---------- TEXTE DE LA PAGE ----------

Algérie / Soufiane Djilali : «L’attitude de Xavier Driencourt est honteuse !»

Soufiane Djilali. D. R.

     

Algeriepatriotique : Le président de la République, Abdelmadjid Tebboune, a annoncé officiellement être candidat à sa propre succession pour la présidentielle de septembre. Quelle a été votre réaction ?

Soufiane Djilali : La candidature du Président n’est pas une surprise. Depuis l’annonce des élections présidentielles anticipées et l’explication qui en a été donnée par le communiqué signé APS, il était une évidence pour tout le monde que les autorités s’étaient entendues pour la continuité. En réalité, depuis au moins l’été 2023 et la tentative de constitution d’un «front» avec les éternels appareils et affidés politiques du pouvoir, il était devenu clair qu’il y avait un fort désir d’un second mandat. Pour ma part, j’avais expliqué dans un entretien que la «continuité dans la continuité» ne représentait pas une solution pour le pays. Cependant, les dés étaient jetés.

Lors du conseil national de Jil Jadid du 7 juin, il a été décidé que votre parti ne présentera pas de candidat. Pourquoi ?

A partir du moment où le parti était convaincu que l’opération électorale n’était qu’un habillage pour justifier les prolongations, il ne restait plus qu’à mettre en cohérence les actes avec les convictions.

Je ne vous cache pas que de nombreux responsables à Jil Jadid avaient défendu l’idée d’une participation qui aurait permis une plus grande visibilité au projet politique que nous défendons même si les jeux étaient faits d’avance. Toutefois, un écueil de taille nous a dissuadé : la campagne sera forcément muette. Ni débat, ni véritable animation politique ne sont au programme. A quoi bon participer alors ?

Votre exhortez les citoyens à se rendre massivement aux urnes et, dans le même temps, vous ne présentez aucun candidat à cette présidentielle. N’est-ce pas une vision dichotomique que vous exposez ?

---------- EXTRAIT DES DONNÉES ----------

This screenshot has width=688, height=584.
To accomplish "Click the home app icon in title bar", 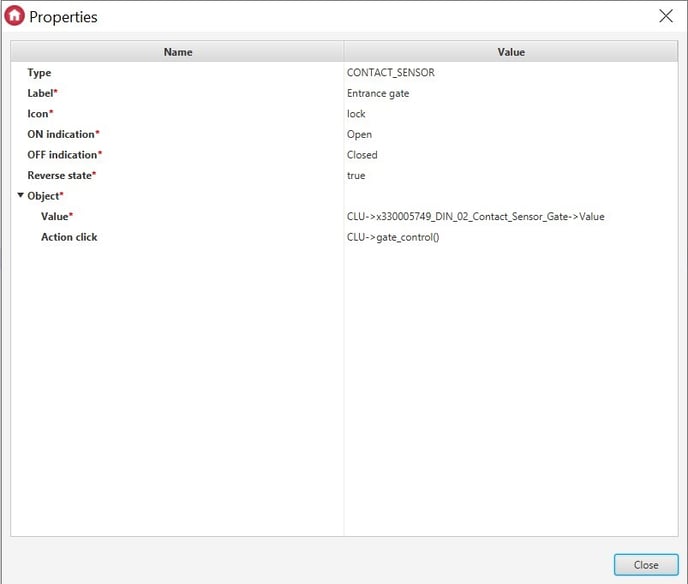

----------

VOTRE TÂCHE:
Reprenez l'entretien avec Soufiane Djilali et prolongez-le à partir de sa dernière phrase.

PROBLÈME RÉSOLU:
La construction de la démocratie est un processus de longue haleine qui ne pourra pas aboutir sans la participation citoyenne. Il ne faut pas laisser une forme de ressentiment envahir la classe politique, déjà que le nihilisme fait rage. Maintenant, les citoyens peuvent choisir l’un ou l’autre parmi les candidats ou même mettre un bulletin blanc s’ils ne sont pas satisfaits du processus électoral. Je n’appelle pas au boycott. Mais bon, j’imagine que la réalité de la participation sera anémique au vu de l’état d’esprit des citoyens. Sincèrement, pour moi, la logique qui a prévalu à la préparation de ces élections est défectueuse. Le Président sera de toutes les manières réélu, alors pourquoi avoir fait avorter le processus politique démocratique ? Il était possible de laisser se dérouler une campagne à la hauteur des attentes des citoyens. En bout de course, le Président a l’Etat à son service.

Il est anormal pour vous qu’aucun parti, ni figure politique n’ait émergé alors que la classe dirigeante du pays est en fin de carrière. Comment l’expliquez-vous ?

Cette situation peut s’expliquer mais ne se justifie pas. Il y a, chez les hommes du pouvoir, une peur du changement. Ce qu’ils ne comprennent pas, c’est que les changements qui ne sont pas opérés au moment qu’il faut se transforment toujours en queue de poisson.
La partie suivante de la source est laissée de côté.